# Lifelike Challenge 2008



## neorules (Oct 20, 2006)

Guy's This year LifeLike is sponsoring the first of what I hope will be many Annual LifeLike Challenge Races. It will be held in conjunction with the HOPRA Nationals at Lucky Bob's Raceway In Milwaukee June 12th at 6:00 pm. All entrants will race and keep a LL T-chassis car(provided). Also you will get a LL Challenge box sticker and pin (see Photo's). There will be race sets as prizes as well as trophies all donated by Walthers/Lifelike. I'm looking forward to this race as a challenge to drivers and racers of all ages and experience. Come and be a part of the Historic First Lifelike Challenge.


----------



## AfxToo (Aug 29, 2003)

This is awesome from so many angles.

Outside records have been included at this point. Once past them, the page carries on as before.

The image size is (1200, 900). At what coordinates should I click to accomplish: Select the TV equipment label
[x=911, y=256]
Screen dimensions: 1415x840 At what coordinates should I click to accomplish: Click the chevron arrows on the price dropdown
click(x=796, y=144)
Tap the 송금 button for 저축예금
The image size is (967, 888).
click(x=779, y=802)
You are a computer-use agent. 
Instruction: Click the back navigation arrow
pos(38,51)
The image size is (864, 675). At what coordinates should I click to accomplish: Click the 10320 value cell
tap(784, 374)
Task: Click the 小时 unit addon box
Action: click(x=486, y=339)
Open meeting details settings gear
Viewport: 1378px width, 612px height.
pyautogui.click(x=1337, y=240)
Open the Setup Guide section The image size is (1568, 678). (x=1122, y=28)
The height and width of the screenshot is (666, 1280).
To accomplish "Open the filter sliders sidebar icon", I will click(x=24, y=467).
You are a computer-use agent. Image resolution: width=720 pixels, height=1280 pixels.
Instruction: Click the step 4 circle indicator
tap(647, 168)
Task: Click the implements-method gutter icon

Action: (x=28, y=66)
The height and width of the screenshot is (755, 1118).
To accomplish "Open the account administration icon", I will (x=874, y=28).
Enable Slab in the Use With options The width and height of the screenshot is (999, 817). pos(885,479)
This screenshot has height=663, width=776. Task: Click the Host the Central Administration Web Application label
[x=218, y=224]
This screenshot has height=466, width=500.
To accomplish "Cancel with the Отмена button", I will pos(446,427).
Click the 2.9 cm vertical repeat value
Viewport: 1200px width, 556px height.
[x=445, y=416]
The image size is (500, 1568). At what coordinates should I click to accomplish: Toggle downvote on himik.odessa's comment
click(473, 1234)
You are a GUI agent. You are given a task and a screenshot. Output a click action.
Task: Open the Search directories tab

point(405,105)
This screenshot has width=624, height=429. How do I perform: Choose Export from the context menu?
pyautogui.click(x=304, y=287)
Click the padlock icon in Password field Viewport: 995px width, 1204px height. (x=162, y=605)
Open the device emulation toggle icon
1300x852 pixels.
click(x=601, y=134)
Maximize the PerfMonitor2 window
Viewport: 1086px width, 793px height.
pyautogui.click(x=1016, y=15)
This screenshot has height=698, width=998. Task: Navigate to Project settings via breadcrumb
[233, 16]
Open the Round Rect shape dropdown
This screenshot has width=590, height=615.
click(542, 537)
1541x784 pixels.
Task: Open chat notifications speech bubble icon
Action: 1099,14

I really appreciate the HOPRA leadership reaching out to attract novice racers and getting a manufacturer who is at the entry point for a lot of newer and younger racers involved in a big event like this. 

Too Cool.


----------



## blubyu (May 4, 2008)

Neo, Whats the race format & rules??


----------



## neorules (Oct 20, 2006)

Blu---- cars will be randomly drawn. There will be a 2 minute round robin with the top 8 totals going into the semis. 3 minute semi, winners and top 2 totals go into a 4 minute main. Hope you can make it.


----------



## tjettim (Nov 29, 2005)

Sounds like fun.Far as keeping the car,they do make good lane cleaners.
Then you don't have to break in the lanes with your good stuff.


----------



## Gary#8 (Dec 14, 2004)

:woohoo:lane cleaners they are not! Tape on a lexan can-am body and some good $2.00 silicones and change the crown to a 20 tooth and they are as fast as $100. super stocks. Awsome Speed for a $15.00 car.:thumbsup:


----------



## blubyu (May 4, 2008)

These wil be box stock out of the package with no changes to rear tires or gears??


----------



## neorules (Oct 20, 2006)

Blu--- the cars will have only dbl flanged rims with slip-ons as the only change.


----------



## blubyu (May 4, 2008)

Neorules..... Can the Racers use there own flanged rims & tires?? Or are they all set the same from Walthers Techs?


----------



## neorules (Oct 20, 2006)

Blu---- cars will be set.


----------



## [email protected]&MRACEWAY (May 8, 2008)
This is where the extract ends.